Under the leadership of Teresa "Tracey" Sterne, the coordinator of the Nonesuch division of Elektra from 1964 to 1979, Nonesuch put out records that woke up a large young audience to music they'd never otherwise have been able to hear, from contemporary classical to forgotten Americana to early European music to the ethnic recordings of the Explorer Series, started in 1967 with the help of Peter Siegel, a series which set the stage for what became a new genre in the record business, so-called "world music.". Teresa Sterne was a classical pianist with an adventurous appreciation of all kinds of music. For many my age, she provided an education in the vast breadth of musical expression. You could pick up pretty much any Nonesuch album and know that it wouldn't be a dud. Unfortunately putting out so many albums that were daring for the times lost the company money, and she was fired in 1979. Many great musicians protested her firing, but the company stuck with their decision. She died in 2000. 

Usually it's musicians we celebrate and record company executives we bemoan, but in this case I think we have a clear example of an executive who deserves our gratitude for opening the ears of so many young listeners to the treasures of the world's music.


----------



## poodlebites (Apr 5, 2016)

jegreenwood said:


> View attachment 121983
> 
> 
> IIRC this was Nonesuch's breakthrough move into rock. One of the best rock albums of this century, And an RIAA gold album. In addition to Wilco, Nonesuch has many other jazz and rock artists.


The story behind is quite nice. Wilco were recording for Reprise; they recorded Yankee Hotel Foxtrot and Reprise refused to release it and they got kicked out of the company. They moved the recording around and Nonesuch decided to release it. The funny thing is that Nonesuch is a subsidiary label of Reprise. So they got kicked out and re-signed by the same company.


----------



## Simon Moon (Oct 10, 2013)

From my point of view, and my limited experience with Nonesuch, I have no problem with the label. I actually like it quite a bit.

The only Nonesuch LP's I own are their "Spectrum" series, and new music LP's. These are mid to late 20th century classical music by composers such as: Elliott Carter, Charles Wuorinen, Joseph Schwantner, Joseph Druckman, etc. So, I like the label for recording quite a bit of music from one of my favorite periods.

And, from a sound quality standpoint, it's hard to find recordings with any better soundstage and imaging. All of the recordings own, have a wide and deep soundstage, and individual musicians are distinctly defined in space within that soundstage. Really palpable.

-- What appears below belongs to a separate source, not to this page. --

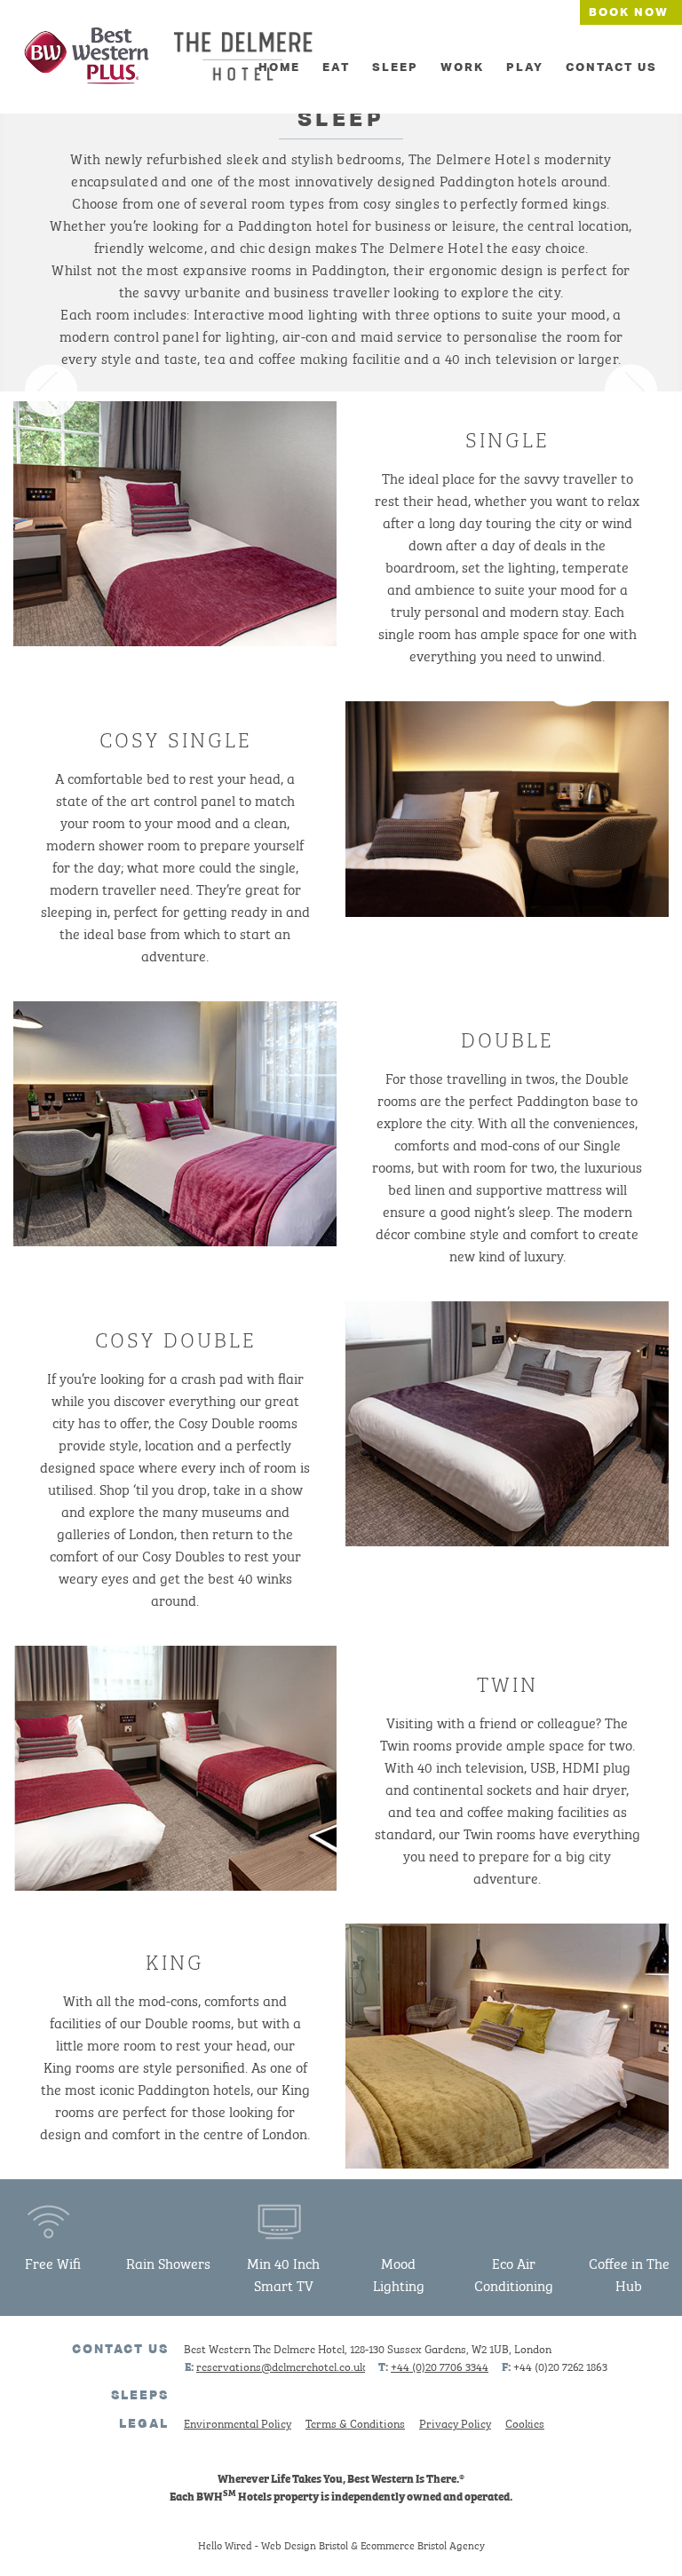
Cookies (524, 2423)
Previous (51, 390)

Most of the albums in this series tend to look like this.


----------



## premont (May 7, 2015)

RICK RIEKERT said:


> Their rendition of Busnois' chanson _Seule à par moy_ sung by Diana Tramontini is especially beautiful.


Yes, and I also recall that I liked _Bel Acueil_ and _A Que Ville_ very much. Interesting enough Taruskin plays gamba on this LP. I digitized it many years ago, and may be able to find it again.


----------



## jegreenwood (Dec 25, 2015)

The Nonesuch set of the Brandenburg Concertos conducted by Karl Ristenpart was my introduction to Baroque music.


----------



## RICK RIEKERT (Oct 9, 2017)

premont said:


> Interesting enough Taruskin plays gamba on this LP.

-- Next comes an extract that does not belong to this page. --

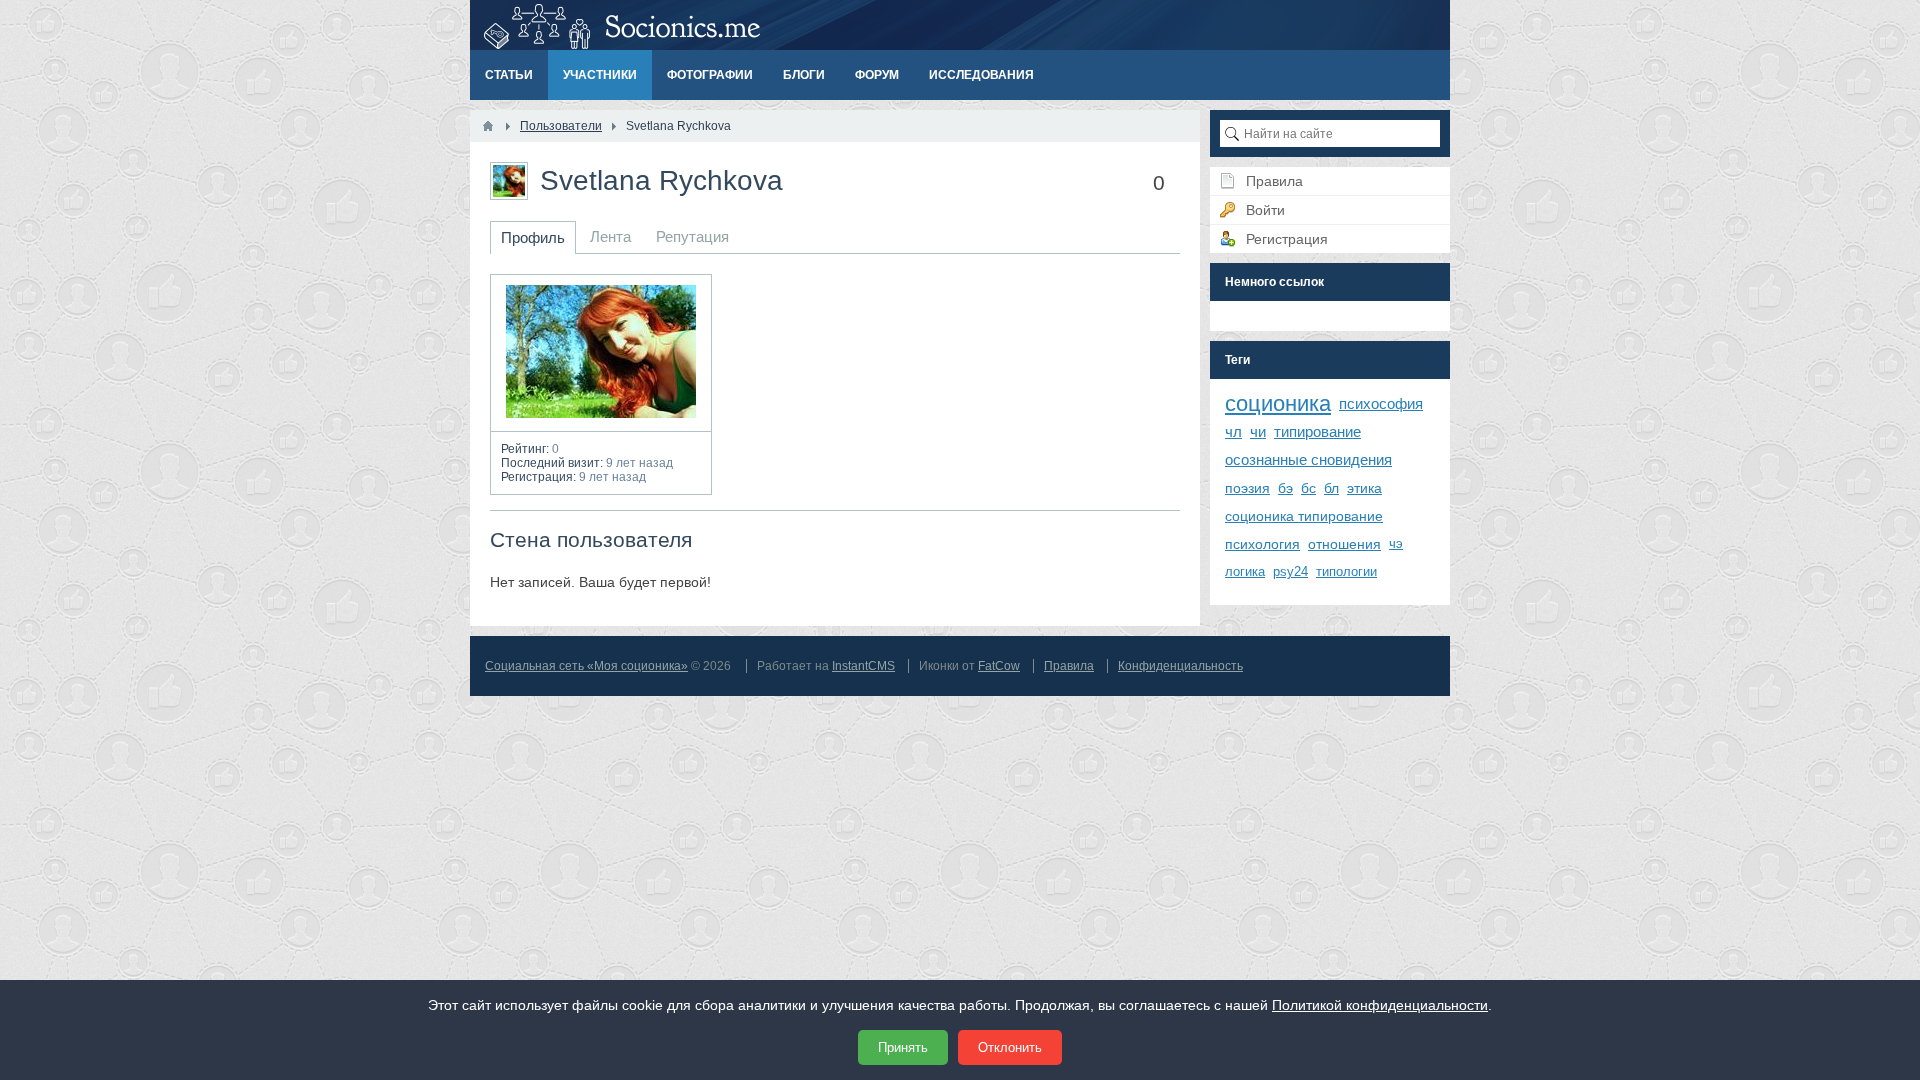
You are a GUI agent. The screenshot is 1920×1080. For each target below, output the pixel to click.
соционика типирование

Taruskin started out as a cellist. In 1966 when he was a graduate student at Columbia musicologist Paul Henry Lang assigned him a paper on the historical transition from viola da gamba to cello. Taruskin learned to play gamba when he did the research for that paper. He borrowed an instrument from a fellow student, got hooked, and got a reputation for being interested in early music. He became involved in early music performance at Columbia as a choral conductor and outside the university as a gambist. Taruskin played the viola da gamba with the Aulos Ensemble from the late seventies to the late eighties, but he has not played the instrument for many years.


----------



## SONNET CLV (May 31, 2014)

I have at least 100 Nonesuch vinyl LPs. Mostly from the "old days". The Nonesuch label was one of the first classical labels I encountered back in my youth, and because the records were generally less costly than most of the "major labels". I stocked up on Nonesuch. Many of my favorite recordings reside on Nonesuch vinyl. (I cannot access any of those recordings at present. I'm currently in moving mode and have packed up hundreds of vinyl in moving crates, separating them by label. The Nonesuch filled a box and a half, each box holding about 85 discs. It will be a great joy to finally unpack that box and get the chance to spin the discs again.)

I note that I prefer Nonesuch for its modern/contemporary music releases.

From images at Discogs, a handful of my favorite Nonesuch discs:

































… and, of course, this one:


----------



## millionrainbows (Jun 23, 2012)

In the days of vinyl, they didn't use virgin vinyl, and the pressings weren't all that great, but they were cheap, and usually had good informative liner notes.


----------



## millionrainbows (Jun 23, 2012)

View attachment 122044
Hey deprofundis! I didn't know you had an album out!


----------